▶ What is asked: Render every line of the records below as a two-column Markdown table headed Row and Line, with one numbered row per line and no blank lines.

### Data section ###

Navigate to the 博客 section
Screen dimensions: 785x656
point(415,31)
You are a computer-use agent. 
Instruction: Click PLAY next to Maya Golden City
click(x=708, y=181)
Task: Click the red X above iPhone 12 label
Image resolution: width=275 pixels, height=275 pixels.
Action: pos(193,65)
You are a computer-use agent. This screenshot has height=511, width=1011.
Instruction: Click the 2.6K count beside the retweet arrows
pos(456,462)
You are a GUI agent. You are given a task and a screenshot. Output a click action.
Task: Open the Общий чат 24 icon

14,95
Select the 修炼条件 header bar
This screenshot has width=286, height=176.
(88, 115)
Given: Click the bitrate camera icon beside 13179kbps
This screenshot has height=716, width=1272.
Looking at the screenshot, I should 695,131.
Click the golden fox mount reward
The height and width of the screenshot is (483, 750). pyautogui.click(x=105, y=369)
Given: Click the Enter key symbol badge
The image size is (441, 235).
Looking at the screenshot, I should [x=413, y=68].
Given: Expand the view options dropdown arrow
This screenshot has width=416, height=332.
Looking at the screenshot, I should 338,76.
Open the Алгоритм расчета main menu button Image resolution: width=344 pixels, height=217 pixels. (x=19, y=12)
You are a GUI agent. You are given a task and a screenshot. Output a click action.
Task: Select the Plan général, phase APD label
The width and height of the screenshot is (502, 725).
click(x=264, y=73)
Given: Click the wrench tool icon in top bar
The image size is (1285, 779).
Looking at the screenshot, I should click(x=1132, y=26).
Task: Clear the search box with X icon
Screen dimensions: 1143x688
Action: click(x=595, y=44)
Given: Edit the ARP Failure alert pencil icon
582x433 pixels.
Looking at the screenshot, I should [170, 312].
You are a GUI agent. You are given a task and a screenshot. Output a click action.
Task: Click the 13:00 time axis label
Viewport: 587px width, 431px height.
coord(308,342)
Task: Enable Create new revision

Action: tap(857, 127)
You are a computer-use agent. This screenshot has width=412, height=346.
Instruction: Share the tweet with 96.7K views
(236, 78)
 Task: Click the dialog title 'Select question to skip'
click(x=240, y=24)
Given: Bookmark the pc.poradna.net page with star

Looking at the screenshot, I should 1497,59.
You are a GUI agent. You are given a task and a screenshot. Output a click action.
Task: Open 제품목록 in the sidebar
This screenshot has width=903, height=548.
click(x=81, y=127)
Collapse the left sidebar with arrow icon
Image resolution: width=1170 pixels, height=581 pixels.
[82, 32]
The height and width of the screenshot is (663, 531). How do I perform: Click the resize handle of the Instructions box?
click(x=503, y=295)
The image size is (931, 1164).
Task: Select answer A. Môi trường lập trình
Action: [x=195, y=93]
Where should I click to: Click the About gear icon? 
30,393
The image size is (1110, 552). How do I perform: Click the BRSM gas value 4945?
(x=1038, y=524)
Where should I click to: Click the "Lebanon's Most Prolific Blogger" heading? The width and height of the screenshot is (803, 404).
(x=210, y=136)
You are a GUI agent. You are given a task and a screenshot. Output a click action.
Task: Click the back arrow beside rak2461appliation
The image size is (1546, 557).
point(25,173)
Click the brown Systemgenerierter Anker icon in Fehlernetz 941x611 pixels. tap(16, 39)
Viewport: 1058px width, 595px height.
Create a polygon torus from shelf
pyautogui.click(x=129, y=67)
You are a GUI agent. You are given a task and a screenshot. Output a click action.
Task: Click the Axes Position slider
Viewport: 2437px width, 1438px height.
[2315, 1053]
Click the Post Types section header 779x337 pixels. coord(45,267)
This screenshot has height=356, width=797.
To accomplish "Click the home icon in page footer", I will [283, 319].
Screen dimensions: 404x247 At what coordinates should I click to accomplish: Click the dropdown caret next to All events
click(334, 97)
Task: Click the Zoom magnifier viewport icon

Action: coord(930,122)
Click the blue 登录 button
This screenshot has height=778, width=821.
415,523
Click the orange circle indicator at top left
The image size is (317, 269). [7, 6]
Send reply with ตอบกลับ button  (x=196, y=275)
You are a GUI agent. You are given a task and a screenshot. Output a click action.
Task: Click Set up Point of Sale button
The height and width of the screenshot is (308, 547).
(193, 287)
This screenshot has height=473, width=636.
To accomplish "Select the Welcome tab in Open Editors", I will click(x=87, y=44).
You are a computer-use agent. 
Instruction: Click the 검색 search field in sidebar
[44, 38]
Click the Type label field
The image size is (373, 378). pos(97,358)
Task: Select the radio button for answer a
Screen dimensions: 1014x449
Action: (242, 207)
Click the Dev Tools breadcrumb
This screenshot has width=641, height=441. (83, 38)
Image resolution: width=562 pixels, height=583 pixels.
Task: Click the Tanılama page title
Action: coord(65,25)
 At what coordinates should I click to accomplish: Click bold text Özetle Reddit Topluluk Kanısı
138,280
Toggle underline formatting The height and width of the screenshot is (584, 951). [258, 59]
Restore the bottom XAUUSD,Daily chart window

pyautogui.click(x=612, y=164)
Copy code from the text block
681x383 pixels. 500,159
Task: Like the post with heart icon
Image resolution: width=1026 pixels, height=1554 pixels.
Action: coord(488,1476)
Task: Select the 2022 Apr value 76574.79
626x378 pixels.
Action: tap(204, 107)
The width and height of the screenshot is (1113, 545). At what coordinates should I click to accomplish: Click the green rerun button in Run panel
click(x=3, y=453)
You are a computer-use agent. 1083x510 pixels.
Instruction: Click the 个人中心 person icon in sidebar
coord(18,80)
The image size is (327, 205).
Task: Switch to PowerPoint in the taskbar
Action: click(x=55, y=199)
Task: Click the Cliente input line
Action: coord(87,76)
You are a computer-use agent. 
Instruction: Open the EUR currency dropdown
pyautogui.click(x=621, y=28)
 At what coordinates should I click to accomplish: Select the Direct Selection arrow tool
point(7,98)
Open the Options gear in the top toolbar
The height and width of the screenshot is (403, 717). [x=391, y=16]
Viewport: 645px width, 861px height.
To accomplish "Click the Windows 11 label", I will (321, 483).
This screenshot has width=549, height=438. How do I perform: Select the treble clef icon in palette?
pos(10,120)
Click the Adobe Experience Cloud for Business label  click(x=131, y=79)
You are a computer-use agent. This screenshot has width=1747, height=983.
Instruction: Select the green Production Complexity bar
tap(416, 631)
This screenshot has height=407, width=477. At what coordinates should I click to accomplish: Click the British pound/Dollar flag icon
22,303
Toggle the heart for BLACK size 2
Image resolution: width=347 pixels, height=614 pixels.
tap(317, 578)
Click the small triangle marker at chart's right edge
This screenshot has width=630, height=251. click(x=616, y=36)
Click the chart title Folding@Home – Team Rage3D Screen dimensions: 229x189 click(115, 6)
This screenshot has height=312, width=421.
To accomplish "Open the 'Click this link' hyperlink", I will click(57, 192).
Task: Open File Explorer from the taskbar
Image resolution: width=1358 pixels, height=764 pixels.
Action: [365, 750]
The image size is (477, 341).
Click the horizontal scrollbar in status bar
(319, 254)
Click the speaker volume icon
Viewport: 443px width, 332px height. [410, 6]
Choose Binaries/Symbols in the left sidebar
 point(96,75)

###

▶ Response:
| Row | Line |
|---|---|
| 1 | Navigate to the 博客 section |
| 2 | Screen dimensions: 785x656 |
| 3 | point(415,31) |
| 4 | You are a computer-use agent.  |
| 5 | Instruction: Click PLAY next to Maya Golden City |
| 6 | click(x=708, y=181) |
| 7 | Task: Click the red X above iPhone 12 label |
| 8 | Image resolution: width=275 pixels, height=275 pixels. |
| 9 | Action: pos(193,65) |
| 10 | You are a computer-use agent. This screenshot has height=511, width=1011. |
| 11 | Instruction: Click the 2.6K count beside the retweet arrows |
| 12 | pos(456,462) |
| 13 | You are a GUI agent. You are given a task and a screenshot. Output a click action. |
| 14 | Task: Open the Общий чат 24 icon |
| 15 | 14,95 |
| 16 | Select the 修炼条件 header bar |
| 17 | This screenshot has width=286, height=176. |
| 18 | (88, 115) |
| 19 | Given: Click the bitrate camera icon beside 13179kbps |
| 20 | This screenshot has height=716, width=1272. |
| 21 | Looking at the screenshot, I should 695,131. |
| 22 | Click the golden fox mount reward |
| 23 | The height and width of the screenshot is (483, 750). pyautogui.click(x=105, y=369) |
| 24 | Given: Click the Enter key symbol badge |
| 25 | The image size is (441, 235). |
| 26 | Looking at the screenshot, I should [x=413, y=68]. |
| 27 | Given: Expand the view options dropdown arrow |
| 28 | This screenshot has width=416, height=332. |
| 29 | Looking at the screenshot, I should 338,76. |
| 30 | Open the Алгоритм расчета main menu button Image resolution: width=344 pixels, height=217 pixels. (x=19, y=12) |
| 31 | You are a GUI agent. You are given a task and a screenshot. Output a click action. |
| 32 | Task: Select the Plan général, phase APD label |
| 33 | The width and height of the screenshot is (502, 725). |
| 34 | click(x=264, y=73) |
| 35 | Given: Click the wrench tool icon in top bar |
| 36 | The image size is (1285, 779). |
| 37 | Looking at the screenshot, I should click(x=1132, y=26). |
| 38 | Task: Clear the search box with X icon |
| 39 | Screen dimensions: 1143x688 |
| 40 | Action: click(x=595, y=44) |
| 41 | Given: Edit the ARP Failure alert pencil icon |
| 42 | 582x433 pixels. |
| 43 | Looking at the screenshot, I should [170, 312]. |
| 44 | You are a GUI agent. You are given a task and a screenshot. Output a click action. |
| 45 | Task: Click the 13:00 time axis label |
| 46 | Viewport: 587px width, 431px height. |
| 47 | coord(308,342) |
| 48 | Task: Enable Create new revision |
| 49 | Action: tap(857, 127) |
| 50 | You are a computer-use agent. This screenshot has width=412, height=346. |
| 51 | Instruction: Share the tweet with 96.7K views |
| 52 | (236, 78) |
| 53 |  Task: Click the dialog title 'Select question to skip' |
| 54 | click(x=240, y=24) |
| 55 | Given: Bookmark the pc.poradna.net page with star |
| 56 | Looking at the screenshot, I should 1497,59. |
| 57 | You are a GUI agent. You are given a task and a screenshot. Output a click action. |
| 58 | Task: Open 제품목록 in the sidebar |
| 59 | This screenshot has width=903, height=548. |
| 60 | click(x=81, y=127) |
| 61 | Collapse the left sidebar with arrow icon |
| 62 | Image resolution: width=1170 pixels, height=581 pixels. |
| 63 | [82, 32] |
| 64 | The height and width of the screenshot is (663, 531). How do I perform: Click the resize handle of the Instructions box? |
| 65 | click(x=503, y=295) |
| 66 | The image size is (931, 1164). |
| 67 | Task: Select answer A. Môi trường lập trình |
| 68 | Action: [x=195, y=93] |
| 69 | Where should I click to: Click the About gear icon?  |
| 70 | 30,393 |
| 71 | The image size is (1110, 552). How do I perform: Click the BRSM gas value 4945? |
| 72 | (x=1038, y=524) |
| 73 | Where should I click to: Click the "Lebanon's Most Prolific Blogger" heading? The width and height of the screenshot is (803, 404). |
| 74 | (x=210, y=136) |
| 75 | You are a GUI agent. You are given a task and a screenshot. Output a click action. |
| 76 | Task: Click the back arrow beside rak2461appliation |
| 77 | The image size is (1546, 557). |
| 78 | point(25,173) |
| 79 | Click the brown Systemgenerierter Anker icon in Fehlernetz 941x611 pixels. tap(16, 39) |
| 80 | Viewport: 1058px width, 595px height. |
| 81 | Create a polygon torus from shelf |
| 82 | pyautogui.click(x=129, y=67) |
| 83 | You are a GUI agent. You are given a task and a screenshot. Output a click action. |
| 84 | Task: Click the Axes Position slider |
| 85 | Viewport: 2437px width, 1438px height. |
| 86 | [2315, 1053] |
| 87 | Click the Post Types section header 779x337 pixels. coord(45,267) |
| 88 | This screenshot has height=356, width=797. |
| 89 | To accomplish "Click the home icon in page footer", I will [283, 319]. |
| 90 | Screen dimensions: 404x247 At what coordinates should I click to accomplish: Click the dropdown caret next to All events |
| 91 | click(334, 97) |
| 92 | Task: Click the Zoom magnifier viewport icon |
| 93 | Action: coord(930,122) |
| 94 | Click the blue 登录 button |
| 95 | This screenshot has height=778, width=821. |
| 96 | 415,523 |
| 97 | Click the orange circle indicator at top left |
| 98 | The image size is (317, 269). [7, 6] |
| 99 | Send reply with ตอบกลับ button  (x=196, y=275) |
| 100 | You are a GUI agent. You are given a task and a screenshot. Output a click action. |
| 101 | Task: Click Set up Point of Sale button |
| 102 | The height and width of the screenshot is (308, 547). |
| 103 | (193, 287) |
| 104 | This screenshot has height=473, width=636. |
| 105 | To accomplish "Select the Welcome tab in Open Editors", I will click(x=87, y=44). |
| 106 | You are a computer-use agent.  |
| 107 | Instruction: Click the 검색 search field in sidebar |
| 108 | [44, 38] |
| 109 | Click the Type label field |
| 110 | The image size is (373, 378). pos(97,358) |
| 111 | Task: Select the radio button for answer a |
| 112 | Screen dimensions: 1014x449 |
| 113 | Action: (242, 207) |
| 114 | Click the Dev Tools breadcrumb |
| 115 | This screenshot has width=641, height=441. (83, 38) |
| 116 | Image resolution: width=562 pixels, height=583 pixels. |
| 117 | Task: Click the Tanılama page title |
| 118 | Action: coord(65,25) |
| 119 |  At what coordinates should I click to accomplish: Click bold text Özetle Reddit Topluluk Kanısı |
| 120 | 138,280 |
| 121 | Toggle underline formatting The height and width of the screenshot is (584, 951). [258, 59] |
| 122 | Restore the bottom XAUUSD,Daily chart window |
| 123 | pyautogui.click(x=612, y=164) |
| 124 | Copy code from the text block |
| 125 | 681x383 pixels. 500,159 |
| 126 | Task: Like the post with heart icon |
| 127 | Image resolution: width=1026 pixels, height=1554 pixels. |
| 128 | Action: coord(488,1476) |
| 129 | Task: Select the 2022 Apr value 76574.79 |
| 130 | 626x378 pixels. |
| 131 | Action: tap(204, 107) |
| 132 | The width and height of the screenshot is (1113, 545). At what coordinates should I click to accomplish: Click the green rerun button in Run panel |
| 133 | click(x=3, y=453) |
| 134 | You are a computer-use agent. 1083x510 pixels. |
| 135 | Instruction: Click the 个人中心 person icon in sidebar |
| 136 | coord(18,80) |
| 137 | The image size is (327, 205). |
| 138 | Task: Switch to PowerPoint in the taskbar |
| 139 | Action: click(x=55, y=199) |
| 140 | Task: Click the Cliente input line |
| 141 | Action: coord(87,76) |
| 142 | You are a computer-use agent.  |
| 143 | Instruction: Open the EUR currency dropdown |
| 144 | pyautogui.click(x=621, y=28) |
| 145 |  At what coordinates should I click to accomplish: Select the Direct Selection arrow tool |
| 146 | point(7,98) |
| 147 | Open the Options gear in the top toolbar |
| 148 | The height and width of the screenshot is (403, 717). [x=391, y=16] |
| 149 | Viewport: 645px width, 861px height. |
| 150 | To accomplish "Click the Windows 11 label", I will (321, 483). |
| 151 | This screenshot has width=549, height=438. How do I perform: Select the treble clef icon in palette? |
| 152 | pos(10,120) |
| 153 | Click the Adobe Experience Cloud for Business label  click(x=131, y=79) |
| 154 | You are a computer-use agent. This screenshot has width=1747, height=983. |
| 155 | Instruction: Select the green Production Complexity bar |
| 156 | tap(416, 631) |
| 157 | This screenshot has height=407, width=477. At what coordinates should I click to accomplish: Click the British pound/Dollar flag icon |
| 158 | 22,303 |
| 159 | Toggle the heart for BLACK size 2 |
| 160 | Image resolution: width=347 pixels, height=614 pixels. |
| 161 | tap(317, 578) |
| 162 | Click the small triangle marker at chart's right edge |
| 163 | This screenshot has width=630, height=251. click(x=616, y=36) |
| 164 | Click the chart title Folding@Home – Team Rage3D Screen dimensions: 229x189 click(115, 6) |
| 165 | This screenshot has height=312, width=421. |
| 166 | To accomplish "Open the 'Click this link' hyperlink", I will click(57, 192). |
| 167 | Task: Open File Explorer from the taskbar |
| 168 | Image resolution: width=1358 pixels, height=764 pixels. |
| 169 | Action: [365, 750] |
| 170 | The image size is (477, 341). |
| 171 | Click the horizontal scrollbar in status bar |
| 172 | (319, 254) |
| 173 | Click the speaker volume icon |
| 174 | Viewport: 443px width, 332px height. [410, 6] |
| 175 | Choose Binaries/Symbols in the left sidebar |
| 176 |  point(96,75) |